Quantitative Stress Testing

Assessing the Resilience of Bank ABC's Recovery Plan by Leonard Tiopan Panjaitan, MT, CSRA, CGPS, CPS @2025

Bank ABC: Financial Health Baseline

Before subjecting the bank to stress, we establish its current "Business as Usual" (BAU) position. These key performance indicators show a financially sound and resilient institution, well above regulatory minimums set by Otoritas Jasa Keuangan (OJK).

Capital Adequacy Ratio (CAR)

18.0%

OJK Minimum: ~8-14%

NPL (Gross)

2.5%

OJK Threshold: 5%

Liquidity Coverage Ratio (LCR)

150%

OJK Minimum: 100%

Return on Assets (ROA)

1.5%

Industry Average: ~1.2%

Defining Severe but Plausible Stress Scenarios

The core of stress testing is to simulate extreme market conditions. We apply two distinct, severe scenarios to quantify their impact on Bank ABC's capital, asset quality, and liquidity.

Scenario A: Severe Economic Recession

  • GDP Contraction: Sharp -4% drop in national GDP.
  • Credit Defaults: Widespread corporate and retail loan defaults.
  • Asset Devaluation: Property and investment values fall significantly.

Scenario B: Sudden Liquidity Shock

  • Deposit Run: 25% of retail deposits withdrawn in a short period.
  • Market Freeze: Interbank lending market becomes inaccessible.
  • Reputation Damage: Negative news triggers a crisis of confidence.

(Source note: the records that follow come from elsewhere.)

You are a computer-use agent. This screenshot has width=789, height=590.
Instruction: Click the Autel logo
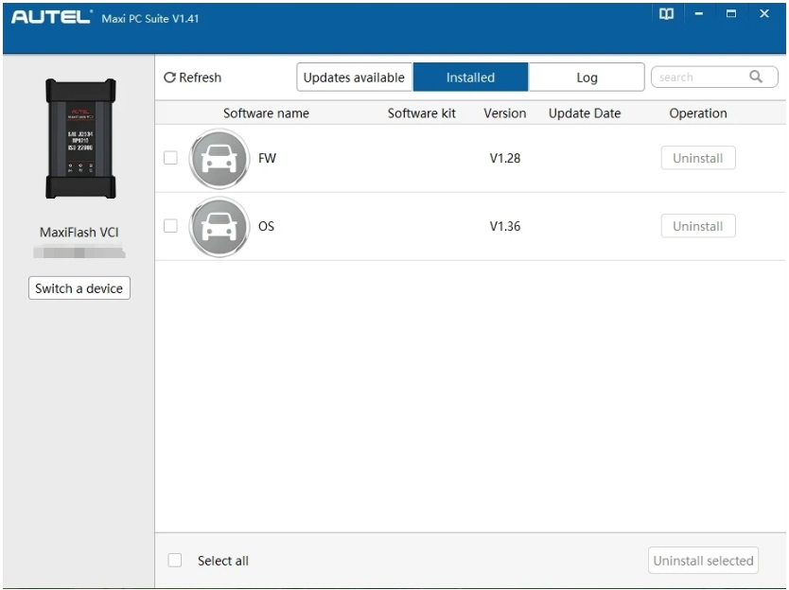coord(52,19)
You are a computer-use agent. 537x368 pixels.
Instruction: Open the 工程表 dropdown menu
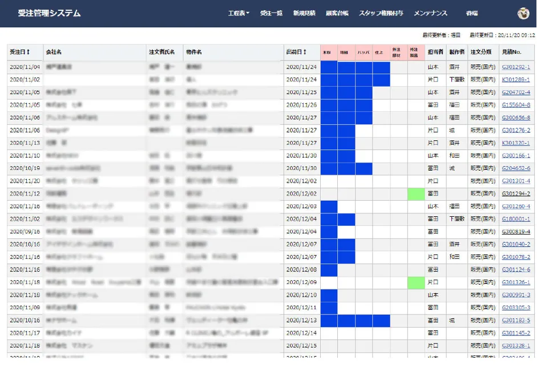tap(239, 13)
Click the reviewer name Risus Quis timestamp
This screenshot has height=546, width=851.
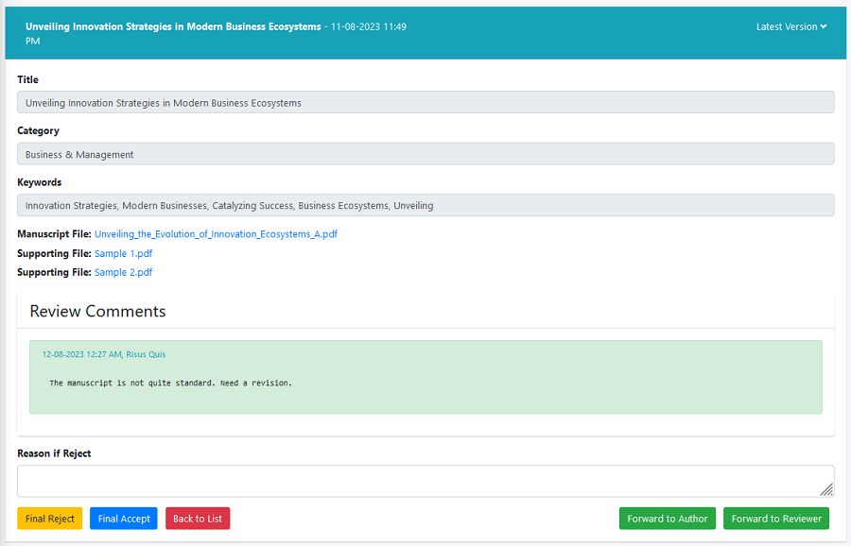point(103,354)
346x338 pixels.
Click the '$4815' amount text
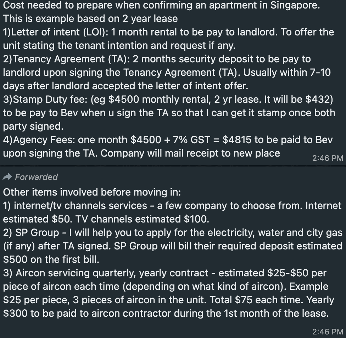[237, 140]
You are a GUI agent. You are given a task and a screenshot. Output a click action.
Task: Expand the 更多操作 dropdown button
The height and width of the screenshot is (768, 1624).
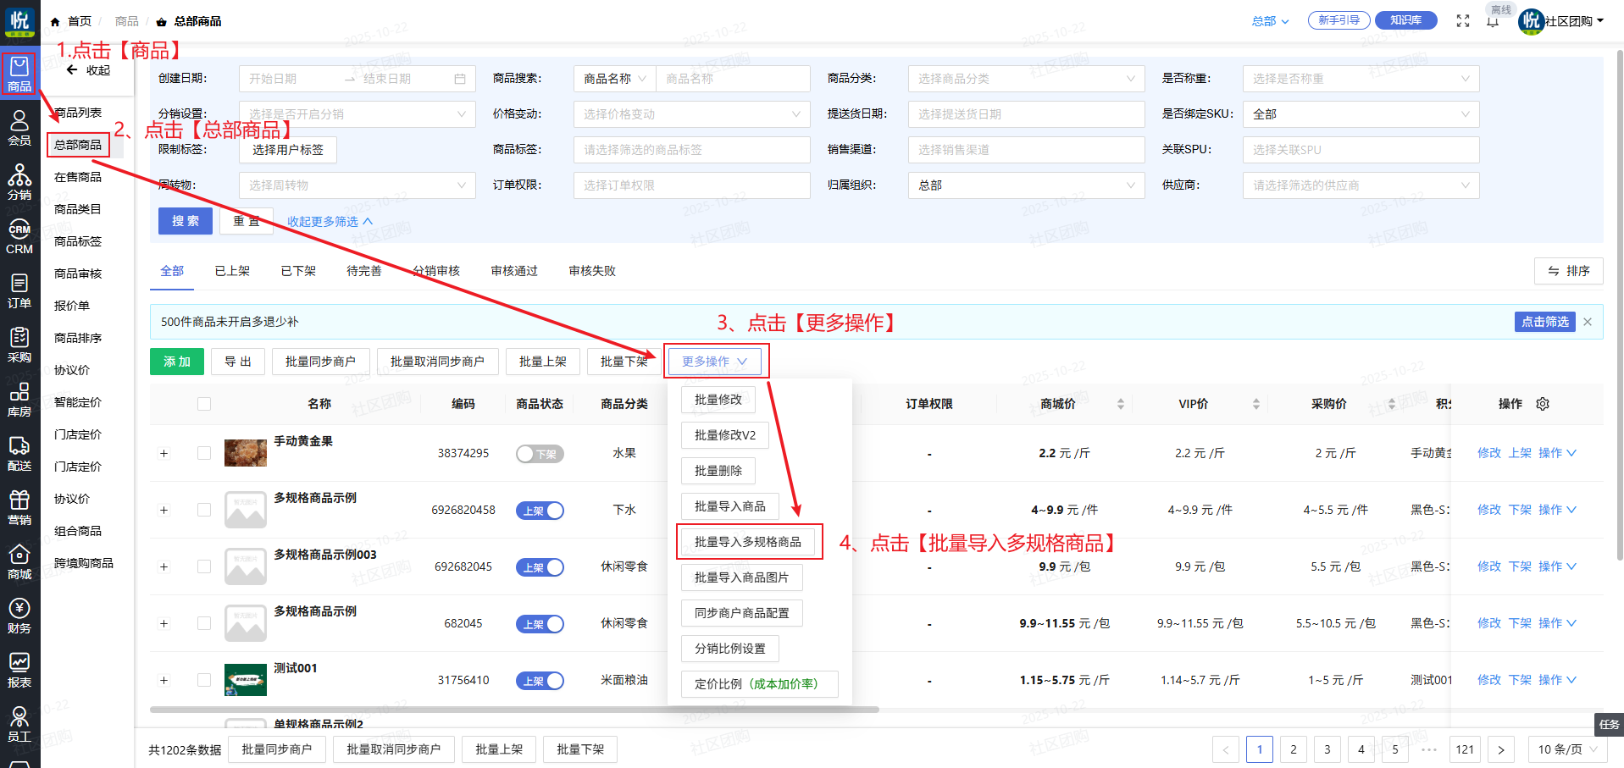click(714, 362)
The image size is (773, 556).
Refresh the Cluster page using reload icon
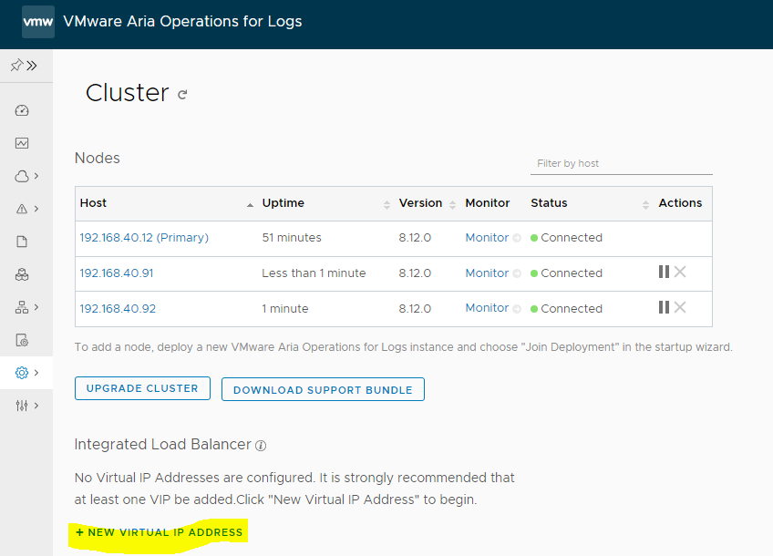[x=182, y=94]
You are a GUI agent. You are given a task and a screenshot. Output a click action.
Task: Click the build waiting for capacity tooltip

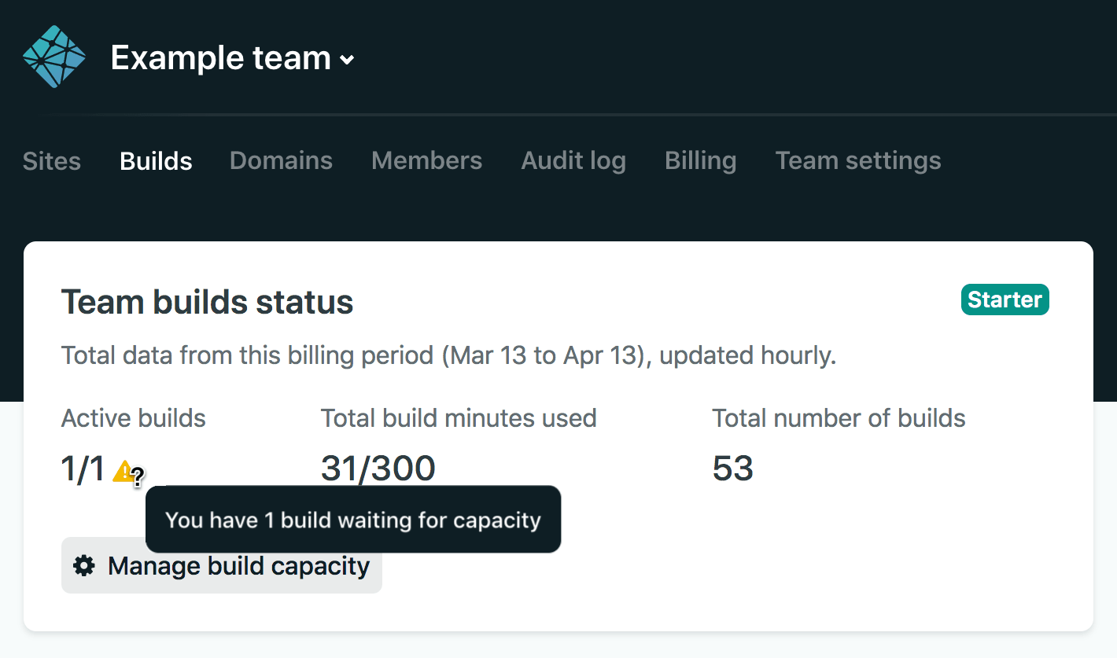coord(353,520)
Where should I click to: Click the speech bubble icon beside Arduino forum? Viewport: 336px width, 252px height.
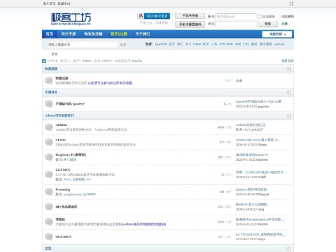(49, 127)
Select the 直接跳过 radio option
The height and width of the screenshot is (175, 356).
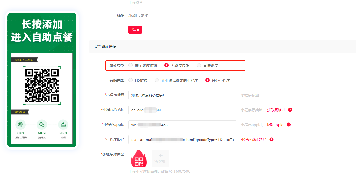click(199, 66)
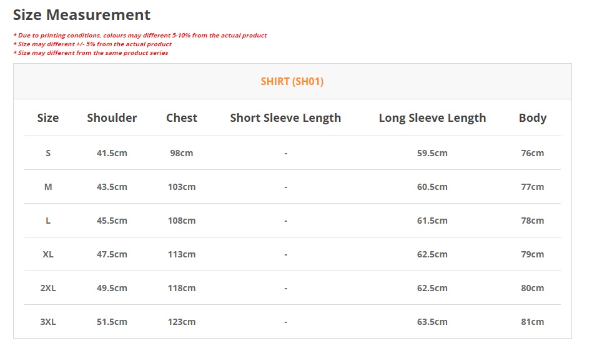Select the S size row label
Image resolution: width=592 pixels, height=348 pixels.
48,153
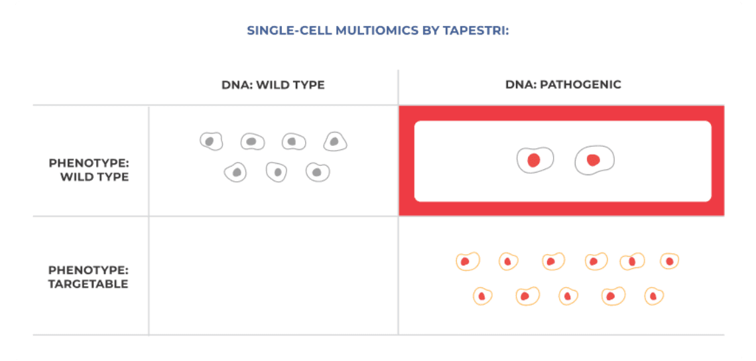
Task: Pick rightmost gray cell in lower wild-type row
Action: point(318,172)
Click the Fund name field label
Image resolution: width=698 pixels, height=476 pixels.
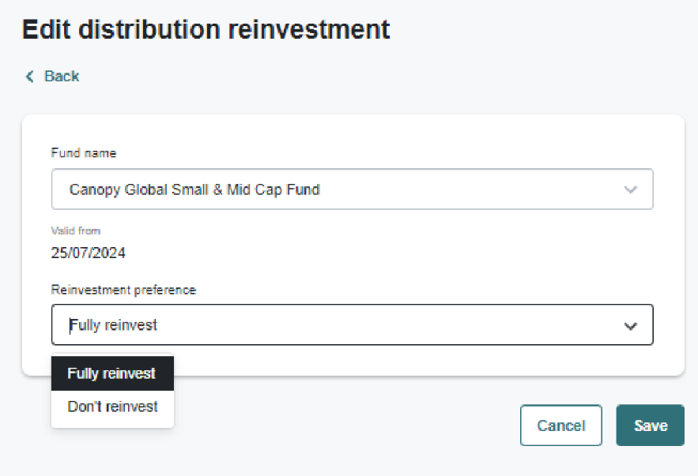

Stress Test Impact Analysis

The charts below illustrate the direct impact of each scenario on the bank's core metrics, comparing them against the healthy baseline. This analysis reveals the primary vulnerabilities the Recovery Plan must address.

Impact on Capital & Profitability

The recession scenario severely erodes capital (CAR) and pushes the bank into a loss (ROA), triggering capital-related recovery options. The liquidity shock has a less severe, but still significant, impact on profitability.

Impact on Liquidity & Asset Quality

The liquidity shock causes a critical breach of the LCR minimum, while the recession leads to a spike in Non-Performing Loans (NPL) above the regulatory ceiling. Each scenario triggers different types of recovery actions.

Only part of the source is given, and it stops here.